Perdas

Eu sei que todo dia morre gente. Do mesmo jeito que nasce. É a tal lei natural das coisas. Mas, num intervalo que não chega a uma semana, morrer tantas pessoas que nos são caras, aí também já é demais! João Ubaldo Ribeiro, Rubem Alves e o Dr. José Alberto, parece que combinaram de se encontrar num local que, para muitos, ainda é “incerto e ignorado”.

Dos três tive uma aproximação pessoal só com o Dr. José Alberto. Com os outros, os encontros foram mais literários, à distância, embora tenha tido, ainda que por alguns minutos, um contato vis-à-vis com João Ubaldo. O local foi Itaparica, a sua terra de nascimento, e que me proporcionou muitas alegrias na juventude. Vivi bons episódios por lá. Um desses foi o encontro com o grande cronista. Estava na praça em que ficava o bar que ele costumava frequentar, quando ele, de repente, apareceu. Ao reconhecê-lo sigo de máquina fotográfica em punho, pedindo o seu consentimento para registrar o momento. Muito gentilmente ele acede, e lá vamos nós para a sessão de fotografias. Conosco estava uma sobrinha neta, que à época era estudante do ensino médio, preparando-se para o vestibular. Joanna não resiste à tentação de dizer pra ele que lera um dos seus livros, em razão de fazer parte da relação que era exigida para o vestibular. Ele olha pra ela e diz: “- E fizeram essa maldade com você?”. Segundo os que privaram da sua amizade, pelas diversas matérias publicadas em razão de sua “partida fora do combinado”, era assim que ele reagia, sempre com muito bom humor aos acontecimentos do seu dia a dia.

Com Rubem Alves tive apenas um encontro presencial, em uma palestra, das muitas que ele proferiu aqui em João Pessoa. Fui seu leitor durante muito tempo quando escrevia na Folha de São Paulo, e os seus livros sempre estiveram presentes em minha cabeceira. Um dos seus textos que mais me deixou marcas foi o que estabelecia as relações entre os jogos de tênis e frescobol, com o casamento. No texto ele fala da ferocidade do jogo de tênis, que tem o objetivo de derrotar o adversário. E diz: “O bom jogador é aquele que tem a exata noção do ponto fraco do seu adversário, é justamente para aí que ele vai dirigir a cortada”. Já no frescobol, “para o jogo ser bom, é preciso que nenhum dos dois perca. Se a bola veio meio torta, a gente sabe que não foi de propósito e faz o maior esforço do mundo para devolvê-la gostosa, no lugar certo, para que o outro possa pegá-la”. E conclui o seu belo texto dizendo que “bola vai, bola vem – cresce o amor... Ninguém ganha, para que os dois ganhem”. Tal qual no frescobol...

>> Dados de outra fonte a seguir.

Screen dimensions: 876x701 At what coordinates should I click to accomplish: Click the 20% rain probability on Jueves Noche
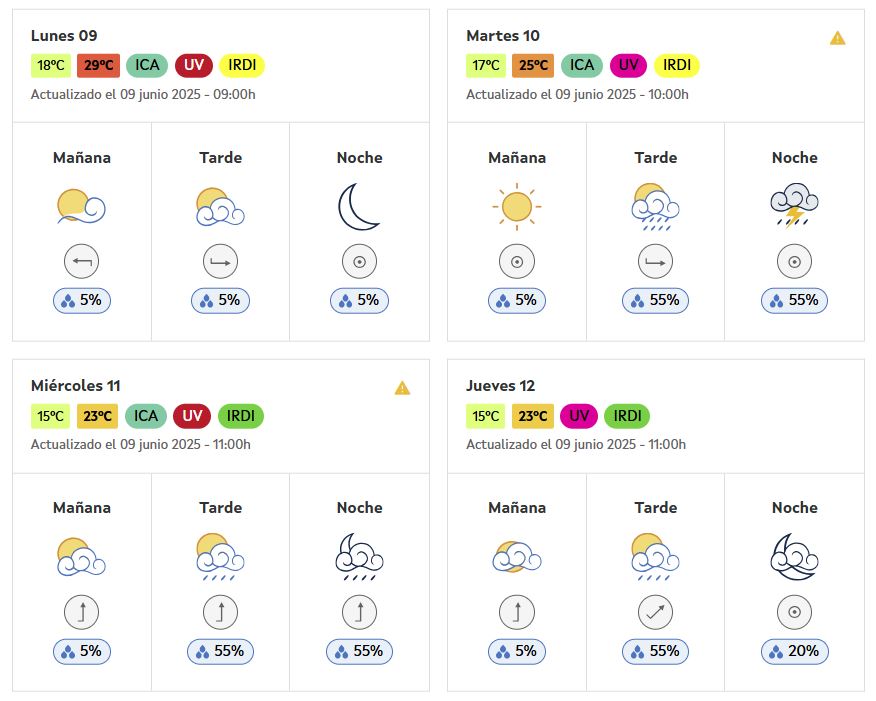tap(794, 651)
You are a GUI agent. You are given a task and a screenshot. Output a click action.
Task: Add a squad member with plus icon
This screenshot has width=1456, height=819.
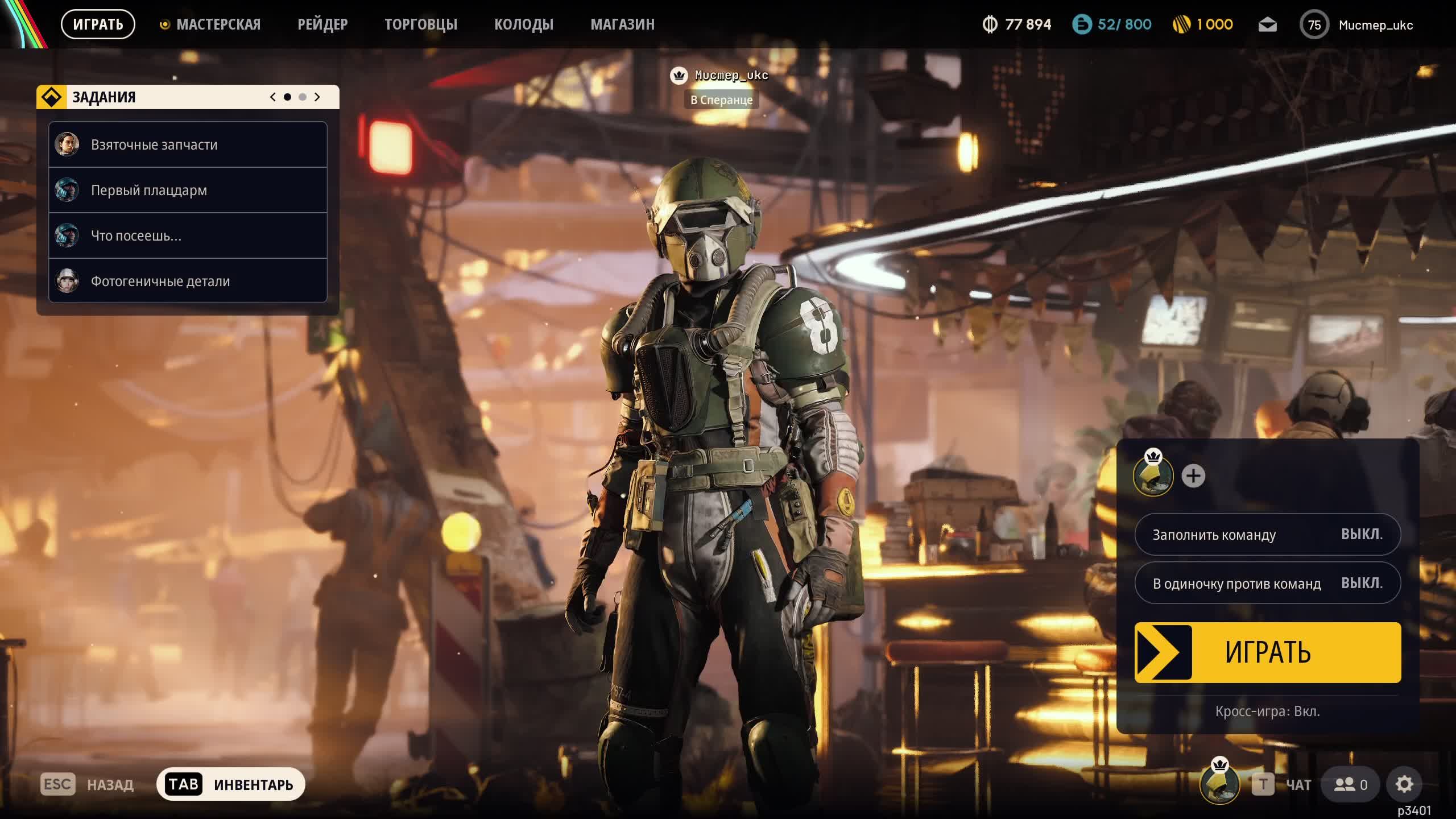click(x=1193, y=476)
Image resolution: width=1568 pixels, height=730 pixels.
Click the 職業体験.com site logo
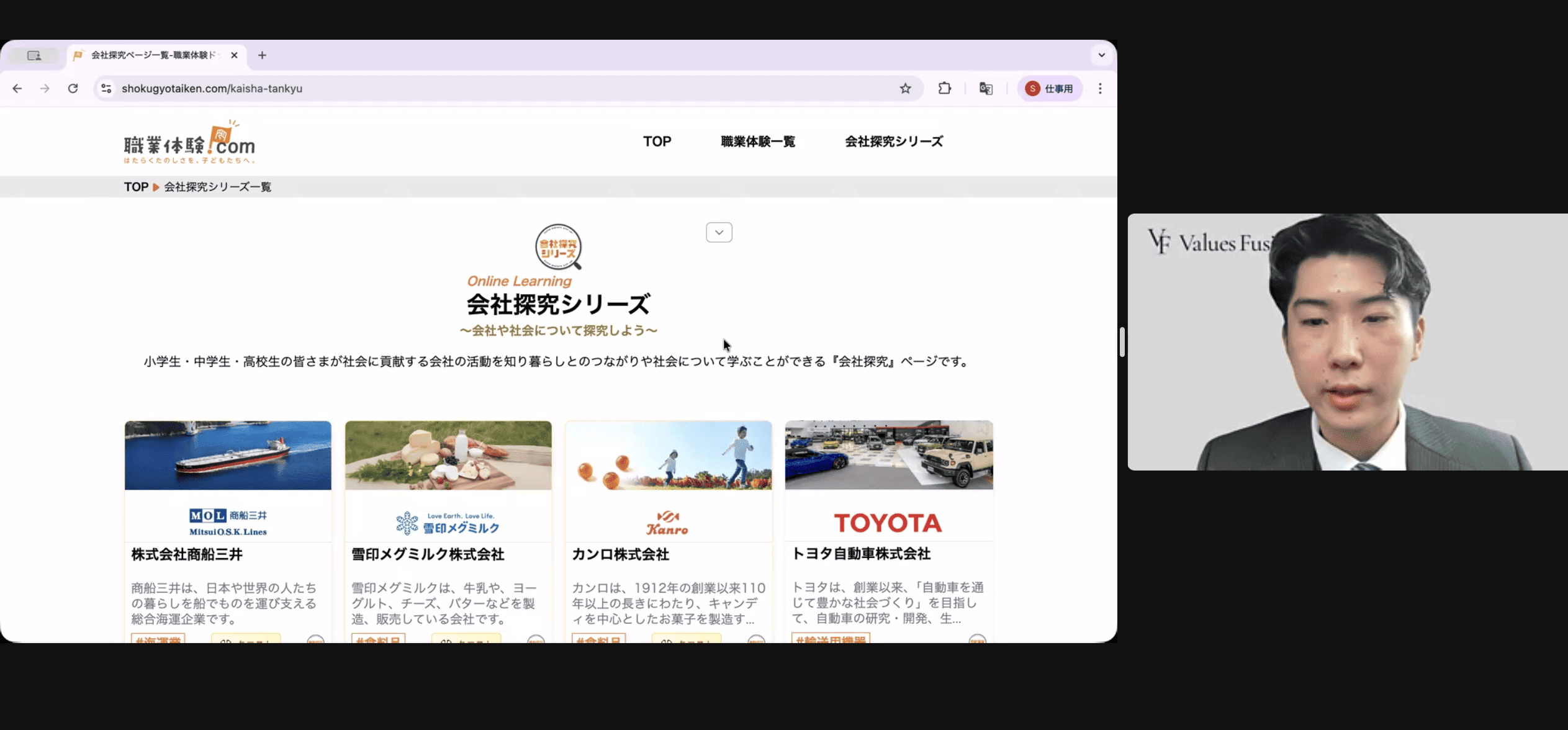pos(189,143)
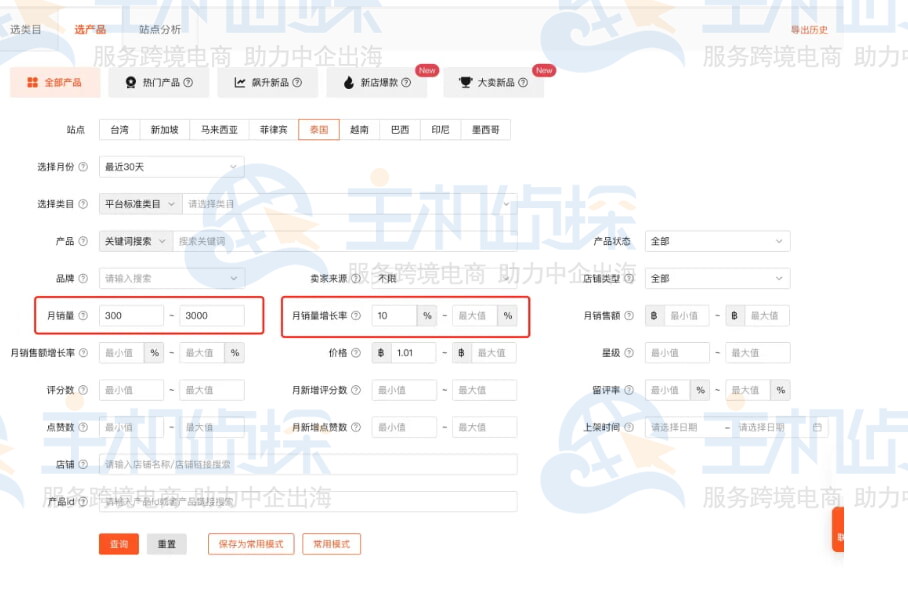Select the 越南 site tab
The width and height of the screenshot is (908, 615).
click(357, 129)
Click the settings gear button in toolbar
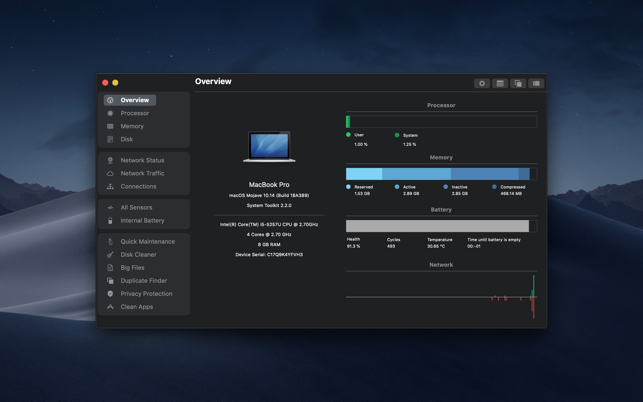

Já com o Dr. José Alberto, a minha relação beirou a vida e a morte. Extirpou-me um tumor cerebral vinte e três anos atrás, livrando-me de dores angustiantes. A ironia do destino é que, depois de todo esse tempo, a velha cirurgia deu sinais de volta, o que me obrigou mais uma vez a permitir que um “ventinho entrasse em minha cabeça”, como diria o finado amigo, jornalista Arlindo Almeida. Desta vez não pude mais contar com seus cuidados médicos. Isso porque, depois de tantas cirurgias na cabeça de seus pacientes, morreu padecendo desse mesmo mal. Que Deus guarde os três.